Dans une démarche généalogique et historique plus traditionnelles, les trois premiers articles de ce numéro se penchent sur la question de la migration. L’immigration ou l’émigration constituent le socle de nombreuses trajectoires vaudoises actuelles. Les deux premiers contributeurs retracent ainsi parcours de leurs ancêtres immigrés en Suisse.
Olivier Pavillon esquisse l’histoire de la famille Pavillon, du premier réfugié huguenot installé dans la région morgienne, au début du 18e siècle jusqu'aux notaire - agent d'affaires – instituteurs - géomètre et enseignant secondaire de la première moitié du 20e siècle. II montre d’abord que la problématique du refuge sous l’Ancien Régime n’est pas sans offrir quelques ressemblances avec le statut actuel du réfugié ! Il décrit ensuite l'accession à la possession de la terre, puis le morcellement consécutif aux partages patrimoniaux, la dispersion hors de la commune d'origine (Chardonney), l'abandon du monde rural et l'accession - parfois mouvementée – à la petite et moyenne bourgeoisie, dessinant ainsi un parcours emblématique de nombreuses familles vaudoises d'origine rurale.
C’est également l’histoire mal connue de sa famille que Chantal de Schoulepnikoff, retrace dans son article. L’auteure met en lumière le parcours migratoire du diplomate russe Michel de Schoulepnikoff (1824-1902), ainsi que de sa famille. A l’instar des Rumine, auxquels Michel de Schoulepnikoff est étroitement apparenté, celui-ci s’installe en Suisse avec les siens. Au travers de riches archives familiales, Chantal de Schoulepnikoff relate les itinérances de ce fin lettré, diplômé en langues orientales et excellent pianiste qui voyage avec sa famille à travers l’Europe avant de se fixer à Veytaux près de Montreux. Très croyant et préoccupé par les questions sociales et religieuses, il se rapproche progressivement de l’Eglise évangélique protestante et consacre les dernières années de sa vie à évangéliser les ouvriers italiens de la région de Lausanne, Montreux et Vevey. Le fils de Michel, Nicolas, ingénieur, devient professeur à l’Ecole polytechnique, épouse une Suissesse, Caroline Glardon, et obtient la naturalisation suisse. La descendance de ce couple est ancrée dans le canton de Vaud.
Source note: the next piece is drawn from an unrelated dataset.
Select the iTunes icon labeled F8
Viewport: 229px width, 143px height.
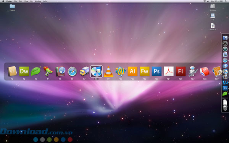96,71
Si les Pavillons et les Schoulepnikoff ont pris le parti de venir s’installer dans l’espace vaudois, d’autres en revanche décident de le quitter pour un avenir meilleur. Sur la base de la source inédite que représente l’édition du « Journal de voyage » de François-David Noir, Jean-Pierre Bastian reprend à nouveau frais l’analyse de la migration des Vaudois de Lavaux à Chabag en Bessarabie en 1822 afin d’établir une colonie viticole. Il s’intéresse aux conditions structurelles, endogènes et exogènes, conduisant au processus de colonisation. Afin de comprendre les causes d’une telle émigration, il reconstruit aussi bien les liens de parenté que les liens de dépendances entre l’initiateur du projet, le veveysan Louis-Vincent Tardent et les vignerons qui l’accompagnent. Pour ce faire, il tente de comprendre la personnalité du fondateur de la colonie et le milieu social qui l’a produit. Une telle recherche participe aussi bien d’une sociologie historique de l’émigration vers la Russie que d’une analyse des réseaux sociaux.
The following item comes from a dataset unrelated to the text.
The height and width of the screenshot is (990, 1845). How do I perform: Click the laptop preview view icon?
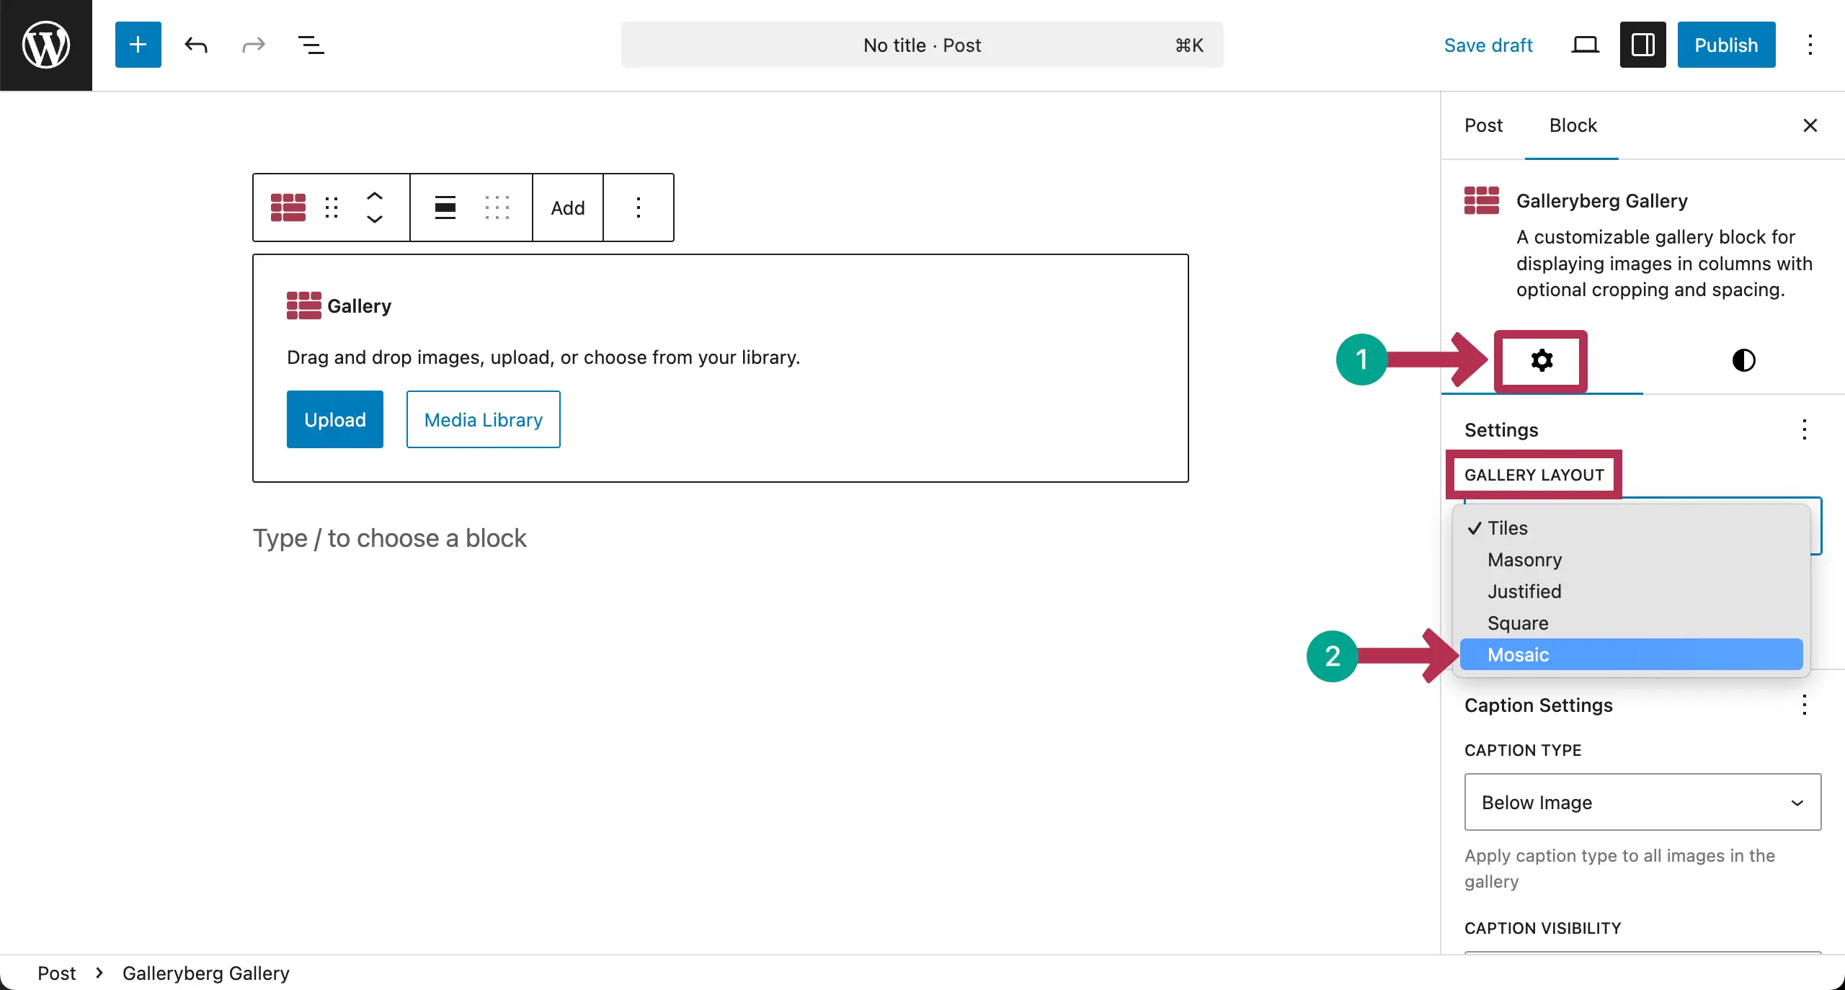pyautogui.click(x=1585, y=45)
Ce numéro de la Revue 2016 fait en outre la part belle aux ascensions sociales et professionnelles de familles vaudoises à travers le prisme de leurs stratégies matrimoniales.
La recherche d’Anne Peroz pose le cadre juridique de la question du mariage. Elle analyse en effet l’histoire de la formation du lien matrimonial et de ses possibilités de rupture depuis l’Antiquité romaine, en passant par l’époque médiévale et la période moderne, jusqu’à la loi fédérale suisse du 24 décembre 1874 réglant l’état-civil, le mariage, et la tenue des registres s’y rapportant. L’auteure montre que, de façon constante et dans toute société, l’institution du mariage constitue l’expression d’une morale, des mœurs, et reste au centre des enjeux de pouvoir. L’analyse d’Anne Peroz permet de mieux contextualiser les pratiques matrimoniales et d’éclairer les stratégies sociales des acteurs dans les articles qui suivent, notamment celui d’Anna Athanasouli, qui se penche sur des lignées familiales de la Vallée de Joux. Elle analyse ainsi les stratégies parentales des principaux protagonistes des conflits politiques ayant éclaté dans la commune du Chenit pendant la dernière décennie du XVIIIe siècle ainsi que durant la période de l’Helvétique (1798-1803). En se focalisant sur les choix matrimoniaux, les rapports de parrainage et les solidarités professionnelles au sein d’un groupe de révolutionnaires qui désirent réformer l’administration de la commune, elle met évidence le rôle important de ces facteurs qui favorisent l’émergence, l’organisation et la solidification d’une faction politique innovatrice. A l’inverse, l'auteur vise à explorer l’impact des fortes transformations politiques qui caractérisent le tournant du XIXe siècle en lien avec les choix familiaux des personnes étudiées.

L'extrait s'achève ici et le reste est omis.